Em 10 de agosto de 2026, a Hirose Enterprise LLC e Shuji Hirose processaram Beyoncé, a Parkwood Entertainment e a Columbia Records no tribunal federal do Distrito Central da Califórnia. Segundo a Resident Advisor, a acusação recai sobre a introdução falada que abre "Alien Superstar": ela usaria a faixa house de 1998 dos Foremost Poets, "Moonraker", sem uma licença que os autores do processo reconheçam como válida.

A quem pertence de fato Moonraker?

É aqui que a coisa complica, e onde o problema é especificamente da cena house. A Parkwood afirma ter obtido uma licença legítima de John Holiday, artista dos Foremost Poets, em setembro de 2022, seis semanas depois de "Alien Superstar" ter sido lançada em 29 de julho de 2022. A Hirose Enterprise contesta, dizendo que essa licença não vale nada, porque Holiday já teria vendido os direitos de gravação de "Moonraker" ao selo nova-iorquino Soundmen on Wax em 1998, por 1.500 dólares. O contrato original que documentava essa venda teria se perdido num assalto em 2005, exatamente o tipo de buraco documental que atormenta os catálogos house underground da era pré-digital: sem banco de dados centralizado de direitos, sem backup digital de contratos, a titularidade dependendo de quem ainda guarda o papel ou a lembrança do acordo.

Segundo a Resident Advisor, o próprio Holiday teria reconhecido em agosto de 2023 que Hirose detinha legitimamente os direitos autorais, o que, se confirmado, fragiliza seriamente a licença em que a Parkwood se apoia.

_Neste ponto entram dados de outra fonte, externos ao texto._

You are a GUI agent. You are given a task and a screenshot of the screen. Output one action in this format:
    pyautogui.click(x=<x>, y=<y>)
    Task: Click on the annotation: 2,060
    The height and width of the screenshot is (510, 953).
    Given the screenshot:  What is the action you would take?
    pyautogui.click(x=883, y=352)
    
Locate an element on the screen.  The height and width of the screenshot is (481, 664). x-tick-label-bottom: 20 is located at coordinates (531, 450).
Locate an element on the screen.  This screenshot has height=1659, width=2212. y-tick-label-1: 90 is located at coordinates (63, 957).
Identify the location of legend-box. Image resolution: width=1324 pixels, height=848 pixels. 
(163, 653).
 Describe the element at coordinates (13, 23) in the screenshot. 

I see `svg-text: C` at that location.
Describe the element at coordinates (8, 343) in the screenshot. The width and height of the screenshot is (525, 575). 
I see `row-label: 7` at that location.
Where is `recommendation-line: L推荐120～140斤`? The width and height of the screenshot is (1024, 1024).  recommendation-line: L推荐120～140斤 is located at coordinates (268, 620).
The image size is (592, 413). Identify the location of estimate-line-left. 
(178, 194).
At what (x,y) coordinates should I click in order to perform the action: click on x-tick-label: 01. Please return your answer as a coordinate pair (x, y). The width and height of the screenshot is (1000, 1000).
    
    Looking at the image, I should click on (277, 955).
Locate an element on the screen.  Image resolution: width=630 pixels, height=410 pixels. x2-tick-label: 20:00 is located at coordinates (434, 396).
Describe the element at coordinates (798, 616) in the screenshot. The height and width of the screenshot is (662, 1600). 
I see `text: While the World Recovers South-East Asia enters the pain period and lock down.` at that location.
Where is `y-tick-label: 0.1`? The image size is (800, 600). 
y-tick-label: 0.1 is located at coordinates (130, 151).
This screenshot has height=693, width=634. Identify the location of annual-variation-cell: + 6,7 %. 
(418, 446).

A We Rave You acrescenta que Hirose já havia avisado Holiday, Parkwood e Columbia em janeiro de 2023, meses antes mesmo do anúncio da Renaissance World Tour, e que essa mensagem teria ficado sem resposta.

Uma versão anterior desse mesmo processo foi rejeitada em 26 de junho de 2026, mas não pelo mérito: a entidade autora ainda não existia legalmente no momento do pedido. Este processo de 10 de agosto é a versão corrigida, com a Hirose Enterprise LLC já devidamente constituída, ao lado de Shuji Hirose a título pessoal.

Por que um disco house de 1998 ainda importa?

"Moonraker" não é uma nota de rodapé para quem conhece a história da house: é uma faixa spoken-word da era de ouro do gênero, dessas que circulavam nas caixas de vinil dos DJs e nas rádios piratas bem antes do streaming, feita por artistas que nunca tiveram estrutura para negociar contra o departamento jurídico de uma major. É o padrão que a dance underground segue enfrentando toda vez que o pop vai buscar seu som: os criadores originais raramente tinham a infraestrutura, os advogados ou o poder de negociação para blindar um acordo em 1998, e décadas depois essa lacuna vira exatamente aquilo que um departamento jurídico de uma major pode explorar, de propósito ou não.

Os autores do processo dizem ter avisado a Parkwood e a Columbia em janeiro de 2023, sem nunca receber resposta.

Parkwood, Columbia e Beyoncé não se manifestaram publicamente sobre o novo processo. "Alien Superstar" continua disponível em todas as plataformas, e a trajetória comercial de Renaissance segue sem interrupções enquanto o processo avança. A Hirose Enterprise pede uma liminar além de indenização não especificada; não há data de julgamento marcada.

E agora, o que vem pela frente?

O caso entra agora na fase de instrução no tribunal do Distrito Central da Califórnia, que terá de resolver reivindicações conflitantes sobre um dossiê de quase trinta anos, com um documento-chave desaparecido desde um assalto em 2005. Para quem ama house, o desfecho importa menos como drama judicial do que como precedente: é um teste para saber se um gênero construído sobre samples, edits e garimpo de crates sem crédito pode realmente obter reparação quando seu DNA reaparece, sem pagamento, dentro de um disco que lota estádios.